Four Dead After Shooting at NYC Private Poker Club
Details are still emerging in the shooting deaths of four people, including the alleged shooter, at a private New York City poker club. Chester Goode, 37, of New York, was killed after an exchange of gunfire at the Triple A Aces Private & Social Event Space.
The club occupied the location of what the New York Times described as a “battered frame townhouse” in the Bedford-Stuyvesant neighborhood of Brooklyn, and functioned as the home of one of hundreds of the underground poker games and/or illegal gambling rooms scattered across the Five Boroughs.
Three other people died as a result of Goode’s actions, including Terrence Bishop, 36, John Thomas, 32, and Dominick Wimbush, 47. Wimbush was an armed bouncer who exchanged gunfire with Goode, but who was also fatally wounded in the exchange. Three other gamblers suffered non life-threatening wounds.
The motive for the shooting remains unclear, though local reports indicate that Goode was a prior customer of the room.

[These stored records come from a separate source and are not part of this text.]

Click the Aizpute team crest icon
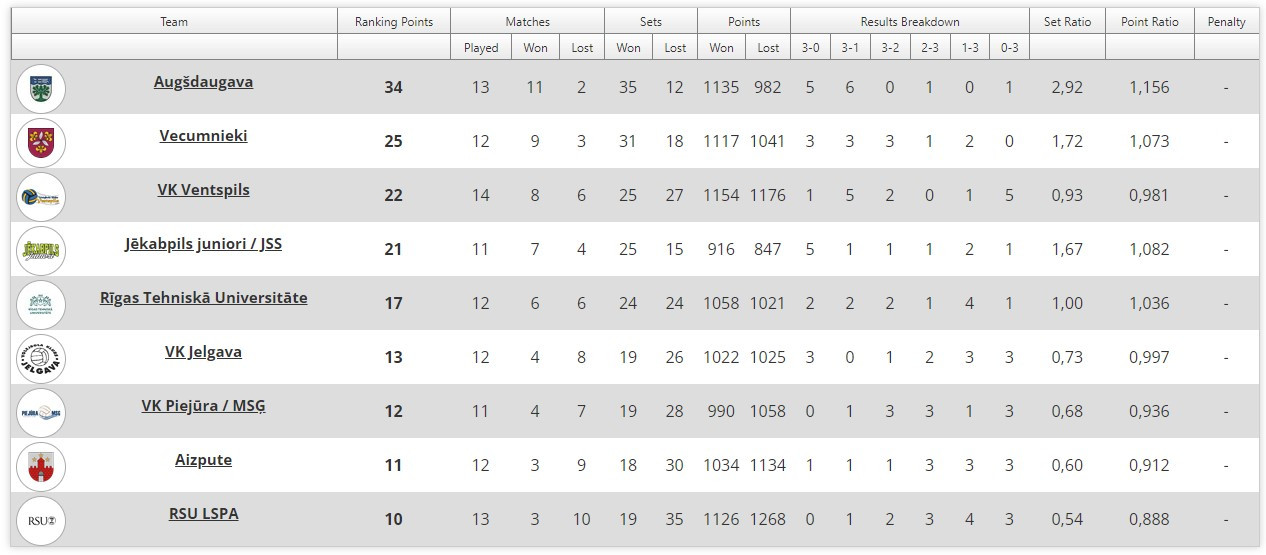Viewport: 1266px width, 555px height. [41, 466]
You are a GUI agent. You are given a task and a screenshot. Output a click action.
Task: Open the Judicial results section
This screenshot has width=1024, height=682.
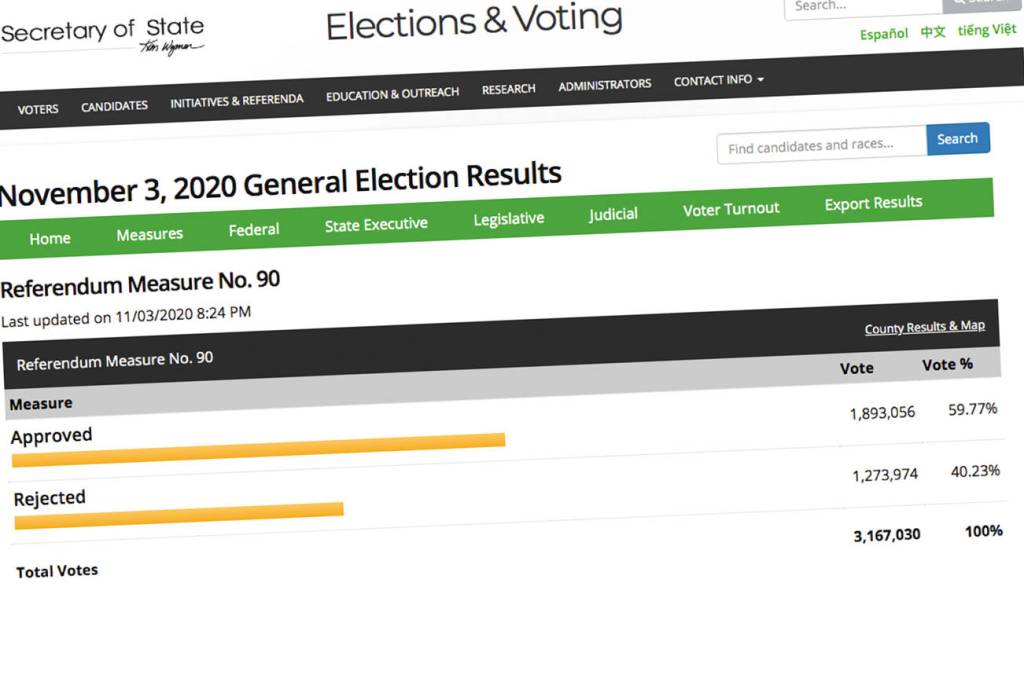pos(612,213)
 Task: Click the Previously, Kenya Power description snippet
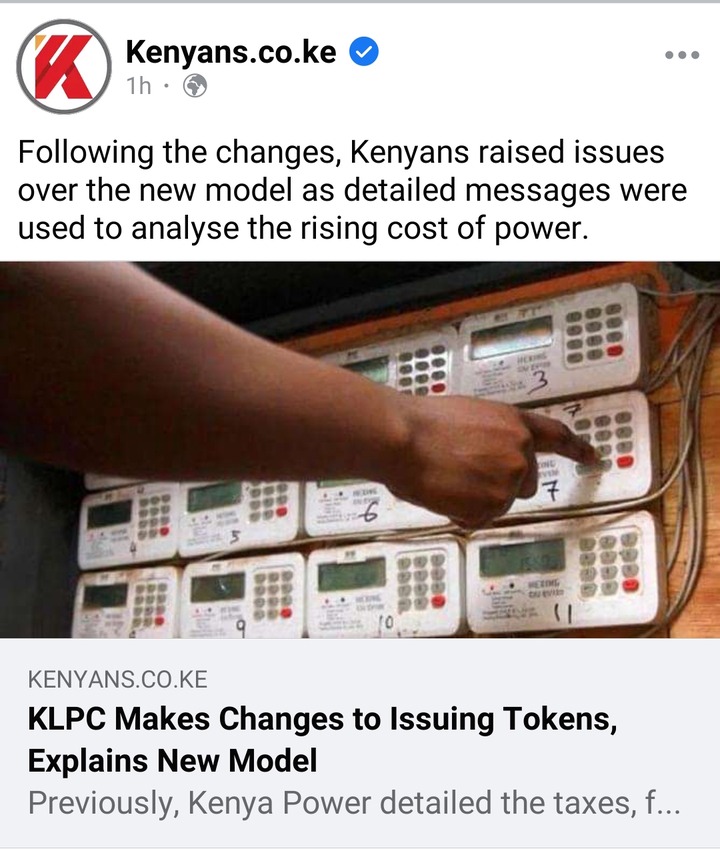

If those reports are true, it still remains unknown as to whether Goode tried to rob the room (and a gun battle thus ensued), or if Goode was part of a current or past argument with other gamblers that then escalated into a shooting.

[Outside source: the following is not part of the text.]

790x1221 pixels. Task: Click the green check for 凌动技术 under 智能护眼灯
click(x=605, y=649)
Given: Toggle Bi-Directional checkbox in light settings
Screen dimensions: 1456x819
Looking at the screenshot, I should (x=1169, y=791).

The shooting take place at about 7 am on Saturday at the Bedford-Stuyvesant location. Goode was reported to have fired a single round into the ceiling while yelling at everyone present to lie down on the floor, but reports also indicate that Goode then shot at least two of the other gamblers before trading fire with the bouncer.

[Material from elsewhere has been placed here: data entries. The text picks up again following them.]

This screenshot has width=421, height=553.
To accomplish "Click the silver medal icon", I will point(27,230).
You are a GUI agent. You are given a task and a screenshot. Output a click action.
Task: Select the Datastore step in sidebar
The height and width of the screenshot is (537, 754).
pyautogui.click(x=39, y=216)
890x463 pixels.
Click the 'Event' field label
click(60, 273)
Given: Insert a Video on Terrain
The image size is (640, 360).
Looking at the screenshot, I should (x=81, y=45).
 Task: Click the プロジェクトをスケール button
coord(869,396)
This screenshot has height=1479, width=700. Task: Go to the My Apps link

According to the Times, the brother of one of the slain gamblers told gathered reporters that Goode had believed he was being cheated at poker, and the shooting was at least partly done as revenge.
Mr. Bishop’s brother, Eddie Baldwin, told reporters gathered at Triple A Aces on Sunday that investigators think Mr. Goode believed he was losing the card game because his competitors were cheating. “The detectives told us a guy at the club was cheated and wanted his money back,” Baldwin told the reporters.
The club itself had received only one formal police complaint, and that was unrelated to alleged illegal gambling. However, in the wake of the shooting, numerous neighbors acknowledged to police that the facility drew plenty of patrons in “flashy cars”. NYPD Patrol Chief Rodney Harrison told local reporters he was bothered that the poker club was apparently a neighborhood nuisance but had not been reported as such to the police. Still, such underground rooms are historically underenforced by the NYPD, receiving attention only in the wake of a major crime such as this.